The reasons are complex and reveal some uncomfortable truths about modern filmmaking. First, there's the director ego problem. Auteurs who've earned clout - Christopher Nolan, Martin Scorsese, Quentin Tarantino - can basically demand whatever runtime they want. Nobody's going to tell Scorsese to cut 40 minutes from Killers of the Flower Moon, even if a tighter cut might play better. These are artists with track records, and studios defer to their vision, sometimes to the film's detriment.
Then there's the streaming influence. When films are destined for Netflix or Apple TV+, runtime becomes less of an issue. Viewers can pause for bathroom breaks, split the film across multiple viewing sessions, or just bail entirely if it drags. Theatrical economics - where longer runtimes mean fewer daily screenings and lost ticket sales - don't apply.
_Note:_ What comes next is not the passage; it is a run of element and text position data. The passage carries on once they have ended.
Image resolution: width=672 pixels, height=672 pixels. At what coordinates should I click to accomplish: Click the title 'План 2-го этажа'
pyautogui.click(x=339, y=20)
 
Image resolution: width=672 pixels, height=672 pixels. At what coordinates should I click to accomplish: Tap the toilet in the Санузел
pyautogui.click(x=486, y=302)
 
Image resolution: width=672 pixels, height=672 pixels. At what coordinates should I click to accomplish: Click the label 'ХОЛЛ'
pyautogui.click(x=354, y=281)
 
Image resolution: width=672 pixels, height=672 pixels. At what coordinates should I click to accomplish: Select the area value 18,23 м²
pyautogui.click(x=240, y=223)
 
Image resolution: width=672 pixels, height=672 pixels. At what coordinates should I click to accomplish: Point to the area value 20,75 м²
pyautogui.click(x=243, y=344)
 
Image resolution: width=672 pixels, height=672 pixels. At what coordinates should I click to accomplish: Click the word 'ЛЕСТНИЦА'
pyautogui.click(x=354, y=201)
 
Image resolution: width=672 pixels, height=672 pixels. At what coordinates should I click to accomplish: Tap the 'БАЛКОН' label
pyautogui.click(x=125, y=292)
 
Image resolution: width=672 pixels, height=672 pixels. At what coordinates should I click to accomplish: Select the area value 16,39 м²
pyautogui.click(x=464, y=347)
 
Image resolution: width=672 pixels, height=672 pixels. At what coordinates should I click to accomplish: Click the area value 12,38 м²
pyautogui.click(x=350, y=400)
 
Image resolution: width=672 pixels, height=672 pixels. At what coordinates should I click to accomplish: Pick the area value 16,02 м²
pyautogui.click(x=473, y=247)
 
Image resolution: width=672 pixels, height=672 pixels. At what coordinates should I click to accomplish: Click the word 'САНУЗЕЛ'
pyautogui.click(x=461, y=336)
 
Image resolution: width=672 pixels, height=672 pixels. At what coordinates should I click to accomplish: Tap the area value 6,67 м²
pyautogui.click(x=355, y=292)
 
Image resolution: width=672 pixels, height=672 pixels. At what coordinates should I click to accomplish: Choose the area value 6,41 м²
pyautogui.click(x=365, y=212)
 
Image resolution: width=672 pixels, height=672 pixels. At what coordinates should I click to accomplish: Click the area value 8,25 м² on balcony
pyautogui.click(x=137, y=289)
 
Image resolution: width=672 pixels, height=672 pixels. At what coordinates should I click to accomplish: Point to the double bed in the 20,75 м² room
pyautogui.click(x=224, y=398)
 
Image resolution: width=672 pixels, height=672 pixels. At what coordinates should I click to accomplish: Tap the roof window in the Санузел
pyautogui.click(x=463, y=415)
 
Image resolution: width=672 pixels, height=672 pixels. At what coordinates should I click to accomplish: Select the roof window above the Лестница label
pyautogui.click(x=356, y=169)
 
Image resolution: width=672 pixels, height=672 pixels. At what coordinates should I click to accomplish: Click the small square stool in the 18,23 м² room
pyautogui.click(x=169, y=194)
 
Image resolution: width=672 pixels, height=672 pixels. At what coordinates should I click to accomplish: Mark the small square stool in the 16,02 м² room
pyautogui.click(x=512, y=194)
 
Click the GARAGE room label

So directors get used to bloat, and suddenly we're watching three-hour superhero movies that could've been two.
Speaking of superheroes, the Marvel and DC effect can't be ignored. Franchise filmmaking encourages longer runtimes because there's always another subplot to service, another cameo to squeeze in, another post-credits scene to set up the next installment. Avengers: Endgame was three hours long because it had to wrap up a decade of storytelling. The Batman was nearly three hours because Matt Reeves wanted a slow-burn detective story. Are these films better at that length? Debatable. But they make money, so the trend continues.